Al rientro negli Stati Uniti, nell’area di Detroit va in crisi l’industria automobilistica che ha qui le più grandi marche, anche a causa dell’aumento del prezzo della benzina, seguito alla guerra del Kippur. Quindi crisi energetica ed economica. A Detroit intanto scoppia una terribile rivolta dei neri contro la popolazione bianca, che richiese l’esercito per sedarla. I bianchi tendono a spostarsi sempre più in periferia. Mario acquista una fattoria, che poi liquida con buoni risultati. Chiude il ristorante per aprire un night club. Poi lascia definitivamente Detroit e si trasferisce a Rochester, nello stato di New York. Apre una pizzeria a Pittsford, con un successo enorme. E qui si apre una lunga serie di successi: nella ristorazione, con alcuni grandi ristoranti, la produzione e la vendita di preparati alimentari, la gestione di un porto turistico nella baia di Irondequoit sul lago Ontario, l’acquisto e il restauro di un albergo, l’avvio di un’attività di importazione di macchine da caffè e attrezzature da bar e commercializzazione, la realizzazione di una catena di impianti per lavaggio auto, grossi investimenti immobiliari con la costruzione di appartamenti e uffici, anche in Florida, l’avvio della costruzione di un imponente centro commerciale per una grande società americana. Insieme a queste attività economiche, tante altre iniziative di carattere sociale e un forte impegno nella comunità italiana, tra queste la realizzazione dell’Italian American Community Center, punto di riferimento per la comunità italiana, di cui Daniele è stato presidente per molti anni. Come pure è stato amministratore di un ospedale e per 15 anni Vice Console onorario d’Italia nella giurisdizione di Rochester.

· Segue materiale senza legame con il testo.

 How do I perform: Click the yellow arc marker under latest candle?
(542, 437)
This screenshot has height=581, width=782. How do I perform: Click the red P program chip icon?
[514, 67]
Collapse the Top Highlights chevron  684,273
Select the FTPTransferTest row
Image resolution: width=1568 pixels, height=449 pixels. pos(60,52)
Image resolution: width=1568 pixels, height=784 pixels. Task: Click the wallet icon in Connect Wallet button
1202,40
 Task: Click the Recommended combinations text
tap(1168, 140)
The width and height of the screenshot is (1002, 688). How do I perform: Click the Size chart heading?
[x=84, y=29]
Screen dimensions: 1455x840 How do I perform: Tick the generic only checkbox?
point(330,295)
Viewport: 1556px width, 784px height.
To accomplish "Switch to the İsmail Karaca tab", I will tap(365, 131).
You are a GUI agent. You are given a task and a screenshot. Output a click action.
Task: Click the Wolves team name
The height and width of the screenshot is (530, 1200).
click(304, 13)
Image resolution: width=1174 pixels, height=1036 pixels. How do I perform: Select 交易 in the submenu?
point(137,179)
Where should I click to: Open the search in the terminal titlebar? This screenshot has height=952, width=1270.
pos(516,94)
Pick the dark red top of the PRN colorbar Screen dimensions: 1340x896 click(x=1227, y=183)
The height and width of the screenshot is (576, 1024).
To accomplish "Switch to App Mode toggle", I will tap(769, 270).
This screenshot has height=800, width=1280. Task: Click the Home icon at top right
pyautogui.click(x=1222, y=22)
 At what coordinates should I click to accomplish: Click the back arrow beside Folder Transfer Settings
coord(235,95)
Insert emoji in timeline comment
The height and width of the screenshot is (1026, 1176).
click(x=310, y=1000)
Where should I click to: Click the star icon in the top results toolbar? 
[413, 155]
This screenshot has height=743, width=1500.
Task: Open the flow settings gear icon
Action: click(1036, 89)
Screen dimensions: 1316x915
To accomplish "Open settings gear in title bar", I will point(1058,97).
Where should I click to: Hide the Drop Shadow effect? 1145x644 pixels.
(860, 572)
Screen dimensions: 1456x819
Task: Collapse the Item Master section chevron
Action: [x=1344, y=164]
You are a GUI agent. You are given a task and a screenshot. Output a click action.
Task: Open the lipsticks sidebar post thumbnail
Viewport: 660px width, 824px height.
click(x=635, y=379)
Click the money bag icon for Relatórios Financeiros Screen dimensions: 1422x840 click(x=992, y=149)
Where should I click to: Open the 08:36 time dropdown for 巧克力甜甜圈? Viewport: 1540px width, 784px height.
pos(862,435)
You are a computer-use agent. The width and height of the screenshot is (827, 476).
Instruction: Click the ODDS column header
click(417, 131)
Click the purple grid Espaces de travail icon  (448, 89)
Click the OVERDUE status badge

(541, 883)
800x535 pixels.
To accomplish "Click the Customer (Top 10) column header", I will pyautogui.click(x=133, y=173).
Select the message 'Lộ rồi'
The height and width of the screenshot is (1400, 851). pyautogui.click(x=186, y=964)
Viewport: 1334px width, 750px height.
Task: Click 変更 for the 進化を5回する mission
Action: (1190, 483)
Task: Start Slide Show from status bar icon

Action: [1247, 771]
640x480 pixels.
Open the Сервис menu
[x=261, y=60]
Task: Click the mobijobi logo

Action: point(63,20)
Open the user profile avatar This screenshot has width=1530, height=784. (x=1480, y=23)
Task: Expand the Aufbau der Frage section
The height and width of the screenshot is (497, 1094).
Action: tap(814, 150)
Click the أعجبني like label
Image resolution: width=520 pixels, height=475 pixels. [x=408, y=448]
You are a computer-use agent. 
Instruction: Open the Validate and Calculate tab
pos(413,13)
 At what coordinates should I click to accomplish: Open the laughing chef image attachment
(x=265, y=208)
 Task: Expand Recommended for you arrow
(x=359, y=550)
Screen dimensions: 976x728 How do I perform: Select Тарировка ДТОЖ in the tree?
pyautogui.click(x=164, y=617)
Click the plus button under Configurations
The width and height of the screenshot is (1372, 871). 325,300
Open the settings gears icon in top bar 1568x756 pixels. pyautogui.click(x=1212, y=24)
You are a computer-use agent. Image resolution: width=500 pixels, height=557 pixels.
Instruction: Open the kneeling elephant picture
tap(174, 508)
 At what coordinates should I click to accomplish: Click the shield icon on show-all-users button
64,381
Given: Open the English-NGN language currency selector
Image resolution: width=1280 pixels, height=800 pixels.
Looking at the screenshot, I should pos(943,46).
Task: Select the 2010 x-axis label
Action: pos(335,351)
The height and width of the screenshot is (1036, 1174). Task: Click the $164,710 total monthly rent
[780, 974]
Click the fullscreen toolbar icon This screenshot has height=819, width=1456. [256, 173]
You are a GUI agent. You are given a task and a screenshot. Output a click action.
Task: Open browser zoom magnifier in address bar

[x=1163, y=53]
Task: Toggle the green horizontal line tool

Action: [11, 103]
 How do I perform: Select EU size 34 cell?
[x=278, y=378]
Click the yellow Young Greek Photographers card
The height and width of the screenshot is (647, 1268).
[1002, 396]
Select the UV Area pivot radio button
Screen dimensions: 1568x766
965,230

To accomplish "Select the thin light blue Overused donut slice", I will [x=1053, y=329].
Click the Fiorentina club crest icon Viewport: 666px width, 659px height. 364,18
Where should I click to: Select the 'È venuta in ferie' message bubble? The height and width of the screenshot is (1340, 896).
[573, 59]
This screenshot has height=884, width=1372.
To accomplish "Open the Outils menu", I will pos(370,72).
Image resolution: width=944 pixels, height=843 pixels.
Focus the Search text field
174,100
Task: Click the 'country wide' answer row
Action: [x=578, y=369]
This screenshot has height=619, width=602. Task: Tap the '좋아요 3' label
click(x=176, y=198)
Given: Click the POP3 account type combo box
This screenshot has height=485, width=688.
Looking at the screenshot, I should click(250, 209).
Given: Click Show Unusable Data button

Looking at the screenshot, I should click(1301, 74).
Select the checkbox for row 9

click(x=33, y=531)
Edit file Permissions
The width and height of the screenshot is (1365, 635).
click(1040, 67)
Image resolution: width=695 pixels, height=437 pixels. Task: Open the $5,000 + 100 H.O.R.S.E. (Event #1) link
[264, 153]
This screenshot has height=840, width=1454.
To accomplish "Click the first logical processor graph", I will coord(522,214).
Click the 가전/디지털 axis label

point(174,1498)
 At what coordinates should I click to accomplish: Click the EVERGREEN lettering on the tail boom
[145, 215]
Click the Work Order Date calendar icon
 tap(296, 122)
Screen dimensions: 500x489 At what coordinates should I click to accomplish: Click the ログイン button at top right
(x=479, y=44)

Tante altre attività solidaristiche, negli Stati Uniti e anche a L’Aquila, dopo il terribile terremoto del 2009. Tanti i riconoscimenti ricevuti, sia negli States che in Italia. Tra questi il prestigioso Ellis Island Award. Numerose le relazioni ad alto livello con il mondo politico e istituzionale americano, a testimonianza delle qualità che Mario Daniele ha saputo mettere in campo per guadagnare la stima e il prestigio. […] Ciascuno da questi ricordi – annota infine Palmerini – trarrà stimolo per rammentare altre storie, arricchendo quella memoria condivisa che dà alimento al senso di comunità, sia di Castelnuovo nell’aquilano, come pure alle comunità italiane delle città del Canada e degli Stati Uniti laddove Mario ha intessuto la sua vicenda umana e imprenditoriale, lasciandovi sempre un segno positivo d’impegno sociale, di generosa solidarietà e di servizio alla comunità. Restano esemplari gli anni resi come Vice Console d’Italia a Rochester, una carica onoraria nella quale Mario Daniele ha dato il meglio di sé per servire la comunità italiana. L’apprezzamento al suo servizio “diplomatico” onorario è un ulteriore prestigioso riconoscimento ad una vita spesa anche per gli altri, nel campo dell’associazionismo, del sociale, della solidarietà. Egli con il suo esempio rende onore alla terra d’origine e all’Italia.” Sembra incredibile che un uomo solo abbia potuto realizzare tante cose. Mario Daniele le ha fatte, circondato da tantissimi amici, parenti ed estimatori. Fortuna? No, capacità, cuore, testa, impegno, voglia di creare. Il libro non finisce qui: seguono ancora pagine su pagine, attraverso le quali è narrato tutto quello che ha saputo fare un ragazzo di Castelnuovo che sognava il trattore.